Dataset records:
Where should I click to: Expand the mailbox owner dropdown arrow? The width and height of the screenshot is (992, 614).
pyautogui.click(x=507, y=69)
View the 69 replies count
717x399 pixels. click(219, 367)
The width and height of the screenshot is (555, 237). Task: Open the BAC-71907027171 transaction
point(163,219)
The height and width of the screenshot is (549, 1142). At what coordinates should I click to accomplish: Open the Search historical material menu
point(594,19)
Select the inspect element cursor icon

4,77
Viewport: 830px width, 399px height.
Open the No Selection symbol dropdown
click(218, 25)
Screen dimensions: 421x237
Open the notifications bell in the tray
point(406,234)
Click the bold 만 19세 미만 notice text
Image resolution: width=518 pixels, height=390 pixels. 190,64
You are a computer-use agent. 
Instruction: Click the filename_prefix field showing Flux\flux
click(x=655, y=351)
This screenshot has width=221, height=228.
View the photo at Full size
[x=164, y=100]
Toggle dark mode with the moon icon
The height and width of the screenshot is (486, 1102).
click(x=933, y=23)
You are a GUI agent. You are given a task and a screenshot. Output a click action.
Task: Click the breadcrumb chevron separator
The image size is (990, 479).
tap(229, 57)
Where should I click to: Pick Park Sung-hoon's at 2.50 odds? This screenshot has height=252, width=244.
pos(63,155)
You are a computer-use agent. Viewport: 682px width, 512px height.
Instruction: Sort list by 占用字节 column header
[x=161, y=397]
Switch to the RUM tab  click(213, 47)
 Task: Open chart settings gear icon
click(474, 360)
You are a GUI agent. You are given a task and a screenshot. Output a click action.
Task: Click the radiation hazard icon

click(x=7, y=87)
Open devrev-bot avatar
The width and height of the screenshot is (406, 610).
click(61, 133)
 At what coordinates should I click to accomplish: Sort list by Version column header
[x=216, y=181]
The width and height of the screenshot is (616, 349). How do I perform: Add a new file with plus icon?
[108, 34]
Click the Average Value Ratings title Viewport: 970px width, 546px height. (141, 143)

Problem description:
Return exactly the lines above from the line that has "The width and height of the screenshot is (555, 237)." through the line that has "This screenshot has width=221, height=228.", inclusive, and nothing else.

Exercise answer:
The width and height of the screenshot is (555, 237). Task: Open the BAC-71907027171 transaction
point(163,219)
The height and width of the screenshot is (549, 1142). At what coordinates should I click to accomplish: Open the Search historical material menu
point(594,19)
Select the inspect element cursor icon

4,77
Viewport: 830px width, 399px height.
Open the No Selection symbol dropdown
click(218, 25)
Screen dimensions: 421x237
Open the notifications bell in the tray
point(406,234)
Click the bold 만 19세 미만 notice text
Image resolution: width=518 pixels, height=390 pixels. 190,64
You are a computer-use agent. 
Instruction: Click the filename_prefix field showing Flux\flux
click(x=655, y=351)
This screenshot has width=221, height=228.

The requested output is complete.